At a ‘macroscopic’ level, this sensory input generally resolves into mental processes approximately like ‘”believing” that there are “facts”, about which our beliefs can be “right” or “wrong”’ and ‘it’s generally better to be right about stuff’, and ‘logicians, particle physicists and perhaps hedge fund managers are generally more right about stuff than religious zealots’. But this is all ultimately pragmatic. If cognitive dissonance didn’t feel good us, and if looking for consistency in the world didn’t seem to lead to nicer outcomes, we wouldn’t do it, and we wouldn’t care about rightness—and there’s no fundamental sense in which it would be correct or even meaningful to say that we were wrong.
I’m not sure this matters for the question of how reasonable we should think antirealism is—it might be a few levels less abstract than such concerns. But I don’t think it’s entirely obvious that it doesn’t, given the vagary to which I keep referring about what it would even mean for either moral pro-or-anti-realism to be correct. It might turn out that the least abstract principle we can judge it by is how we feel about its sensory consequences.
Eh, compared to who? I think most people are neither realists nor antirealists since they haven’t built the linguistic schema for either position to be expressable (I’m claiming that it’s not even possible to do so, but that’s neither here nor there). So antirealists are obviously heavily selected to be a certain type of nerd, which probably biases their population towards a generally nonviolent, relatively scrupulous and perhaps affable disposition.

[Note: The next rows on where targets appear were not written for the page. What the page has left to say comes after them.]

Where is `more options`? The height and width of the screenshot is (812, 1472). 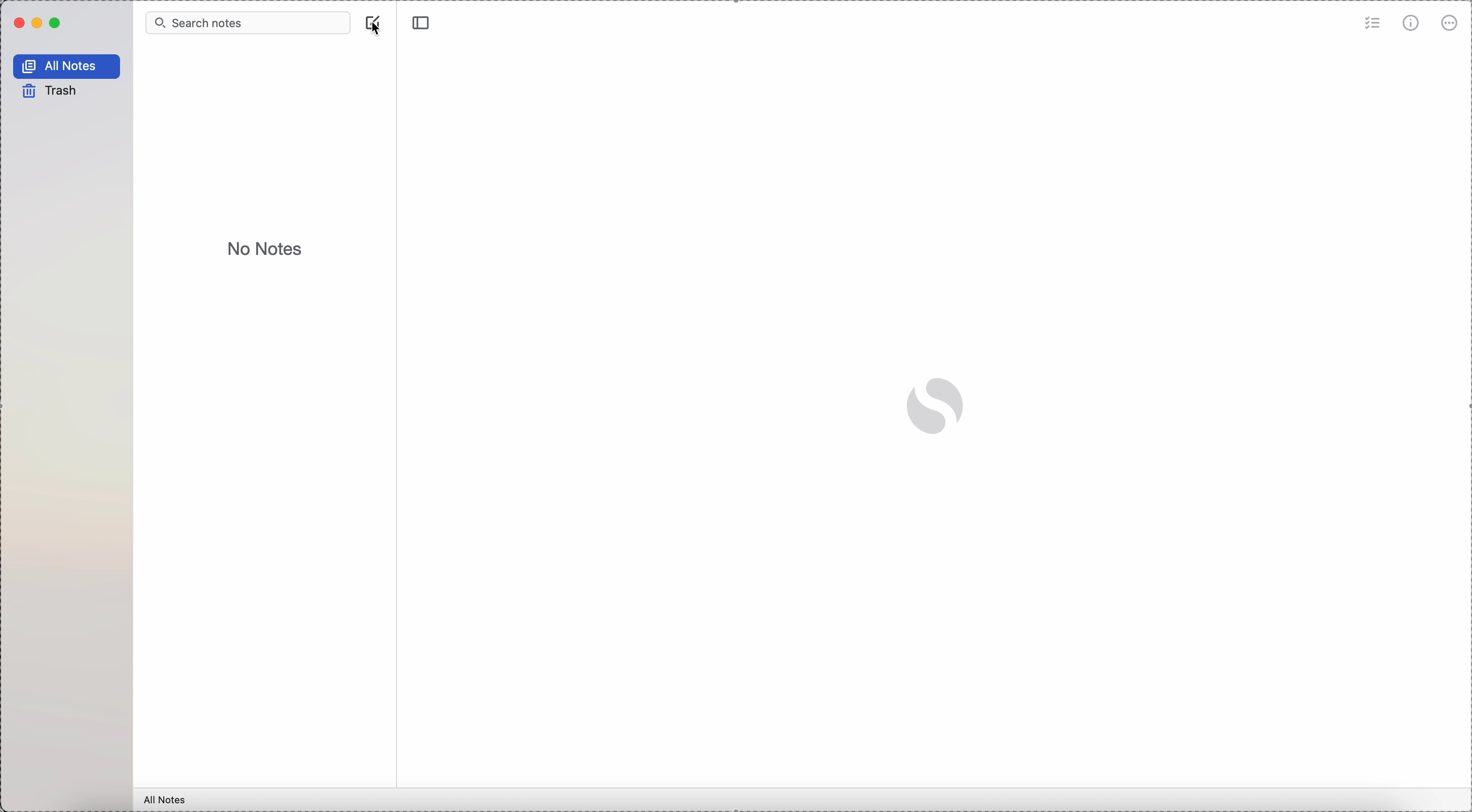
more options is located at coordinates (1451, 21).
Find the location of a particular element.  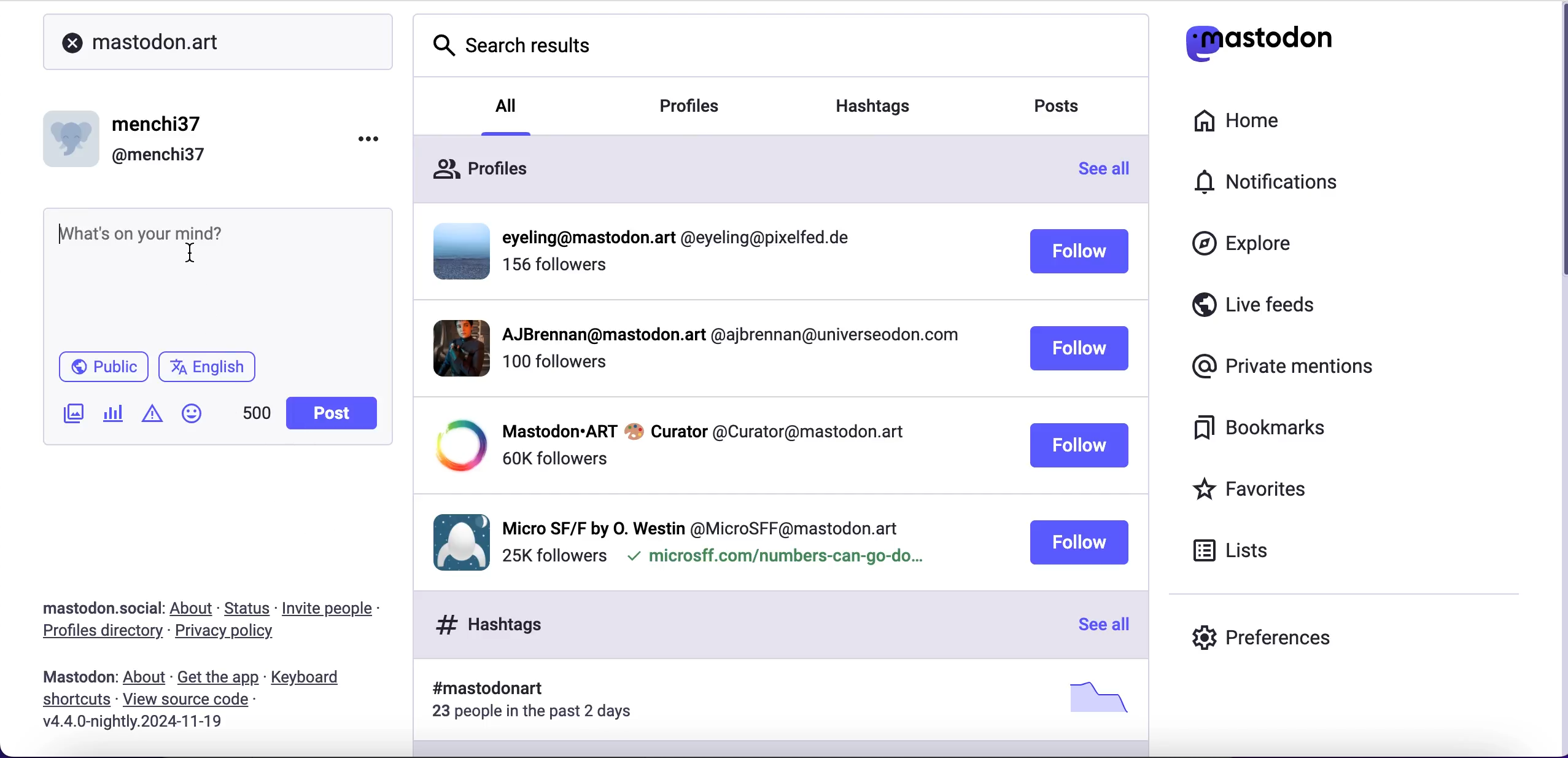

live feeds is located at coordinates (1254, 310).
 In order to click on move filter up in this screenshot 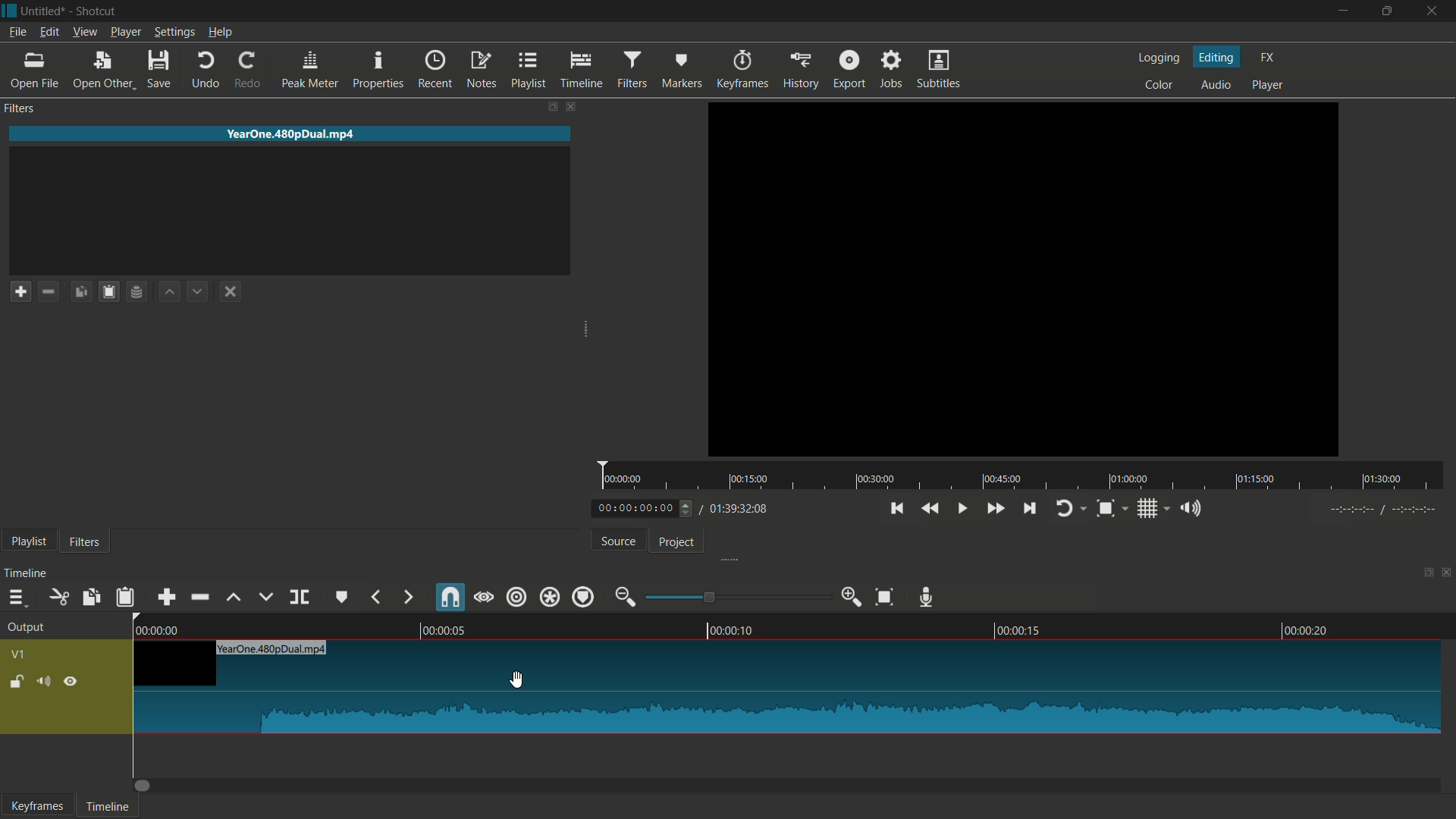, I will do `click(168, 292)`.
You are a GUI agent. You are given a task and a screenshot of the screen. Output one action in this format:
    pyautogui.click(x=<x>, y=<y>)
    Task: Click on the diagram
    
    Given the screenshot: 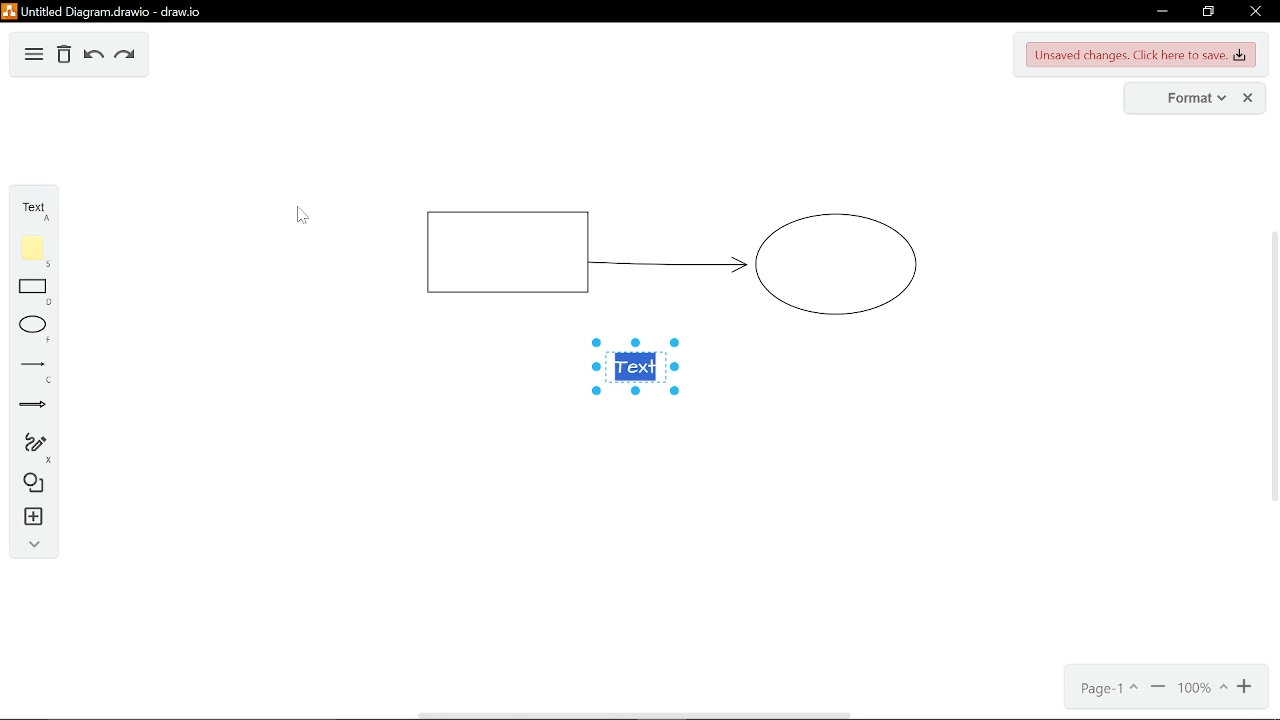 What is the action you would take?
    pyautogui.click(x=33, y=57)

But selection is different than cause, and I would guess among that nerdgroup, being utilitarian tends to cause one to be fractionally more likely to promote global utility, being contractualist tends to cause one to be fractionally more likely to uphold the social contract etc (I’m aware of the paper arguing that moral philosophers don’t seem to be particularly moral, but that was hardly robust science. And fwiw it vaguely suggests that older books—which bias heavily nonutilitarian—tempted more immorality).
The alternative is to believe that such people are all completely uninfluenced by their phenomenal experience of ‘belief’ in those philosophies, or that many of them are lying about having it (plausible, but leaves open the question of the effects of belief on behaviour of the ones who aren’t), or some othersuch surprising disjunction between their mental state and behaviour.